▶ [EXERCISE INSTRUCTIONS]
Nothing but the records themselves, exactly as written and free of pictures, should appear in your response.
◆ ◆ ◆ ◆ ◆ ◆ ◆
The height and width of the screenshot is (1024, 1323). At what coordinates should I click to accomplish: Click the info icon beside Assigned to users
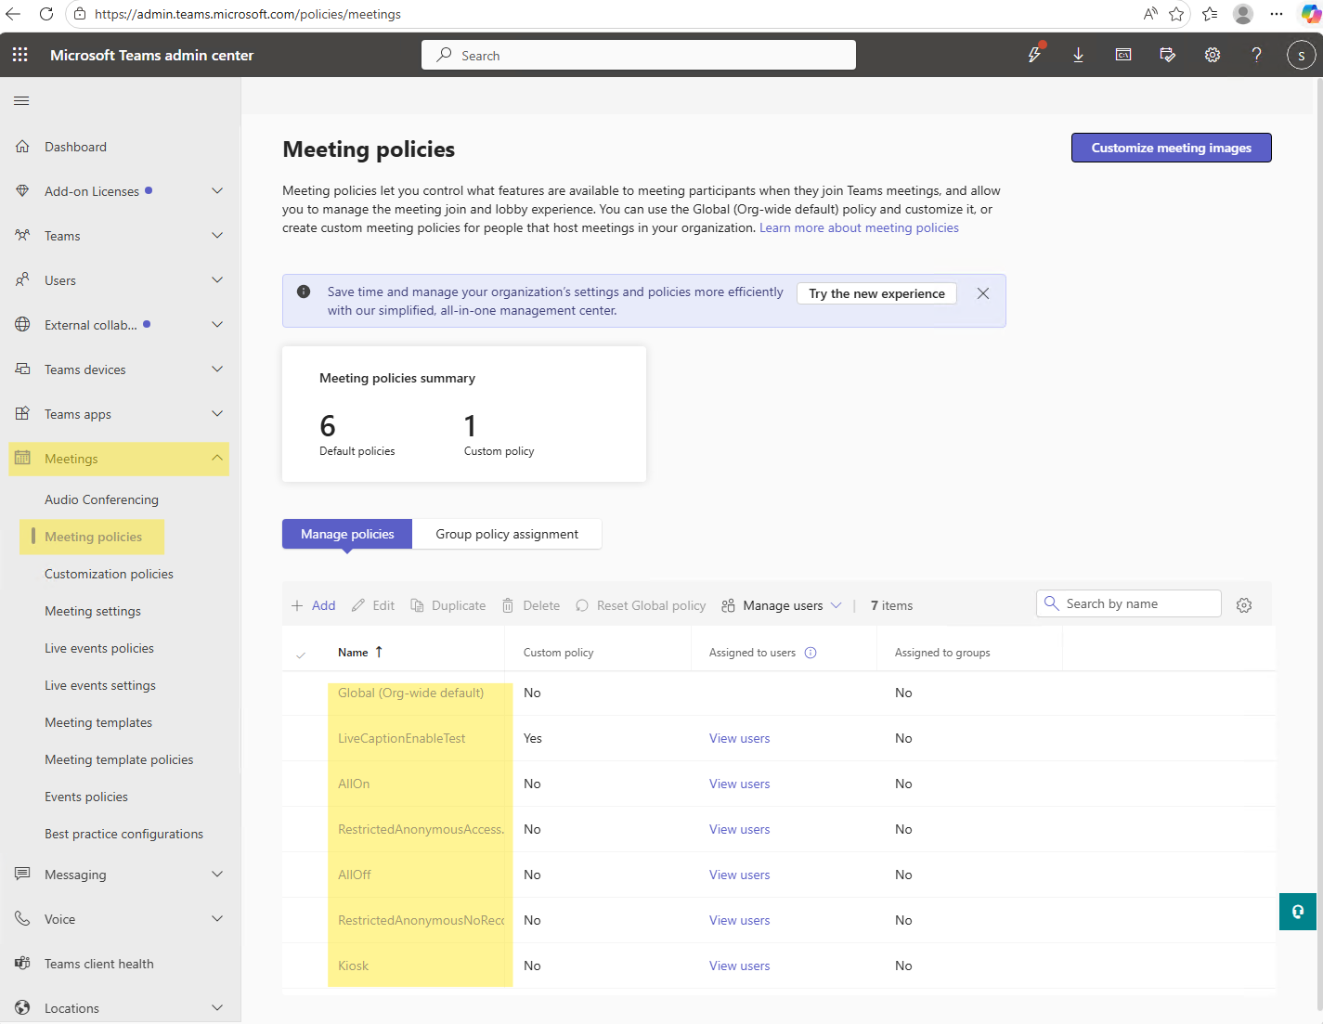pos(811,653)
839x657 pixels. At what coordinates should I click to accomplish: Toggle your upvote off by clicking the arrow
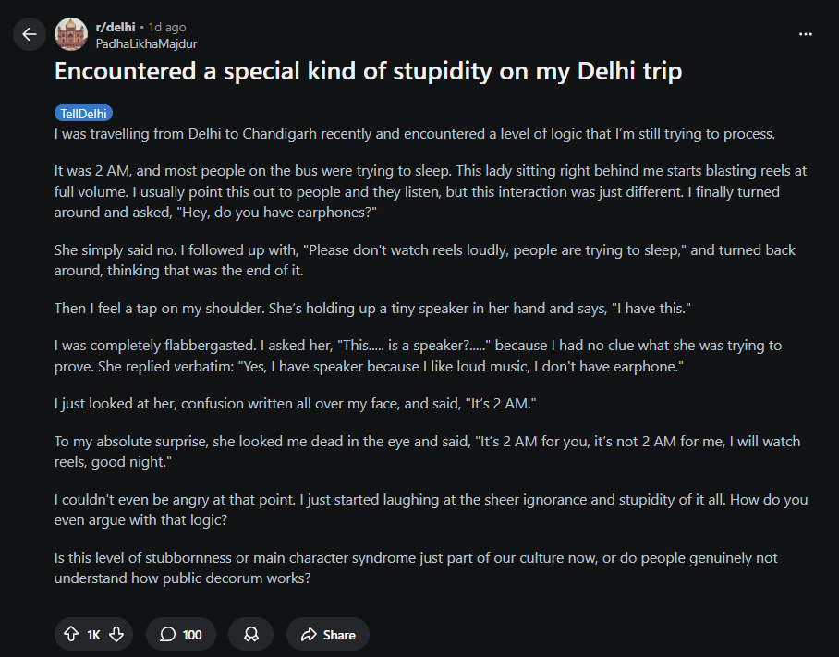point(70,634)
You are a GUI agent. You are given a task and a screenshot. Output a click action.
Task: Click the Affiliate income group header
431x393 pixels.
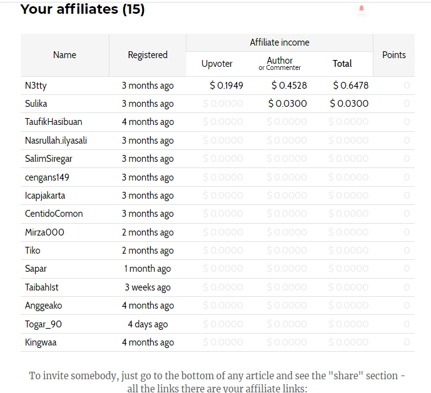pos(280,42)
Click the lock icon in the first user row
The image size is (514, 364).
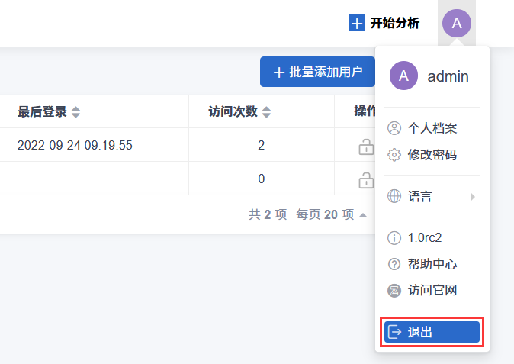366,146
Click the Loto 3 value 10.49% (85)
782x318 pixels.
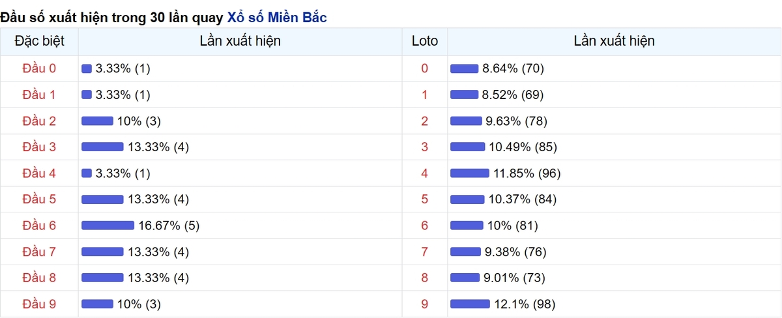pos(523,147)
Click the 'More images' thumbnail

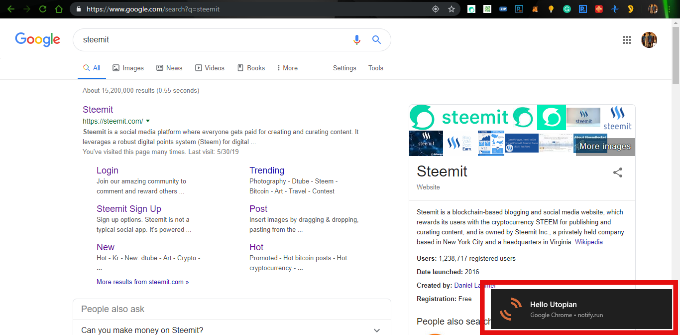click(604, 146)

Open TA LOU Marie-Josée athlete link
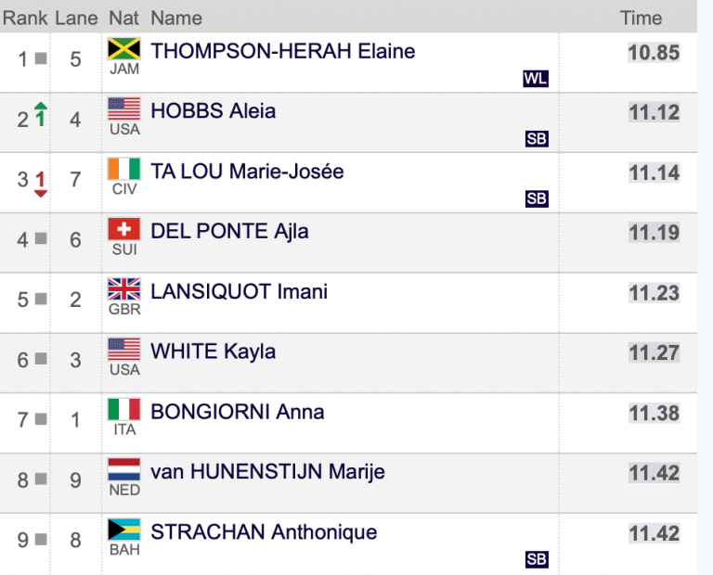[247, 172]
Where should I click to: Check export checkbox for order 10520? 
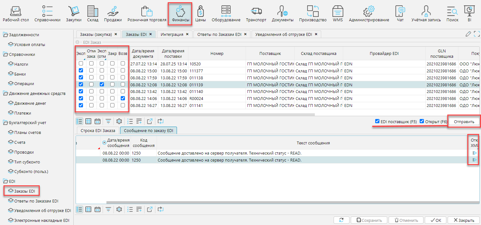[x=81, y=64]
◆ ◆ ◆ ◆ ◆ ◆ ◆
▶ [ANSWER TO THIS PROBLEM]
The height and width of the screenshot is (1024, 1323). At what coordinates should I click to accomplish: Click the info icon beside Assigned to users
pos(811,653)
839x657 pixels. At what coordinates should I click to accomplish: Toggle your upvote off by clicking the arrow
point(70,634)
You are a GUI agent. You are given a task and a screenshot. Output a click action.
Task: Click the Affiliate income group header
431x393 pixels.
pos(280,42)
Click the lock icon in the first user row
The image size is (514, 364).
366,146
Click the Loto 3 value 10.49% (85)
782x318 pixels.
pos(523,147)
Click the 'More images' thumbnail

click(604, 146)

Open TA LOU Marie-Josée athlete link
[247, 172]
Where should I click to: Check export checkbox for order 10520? 
[x=81, y=64]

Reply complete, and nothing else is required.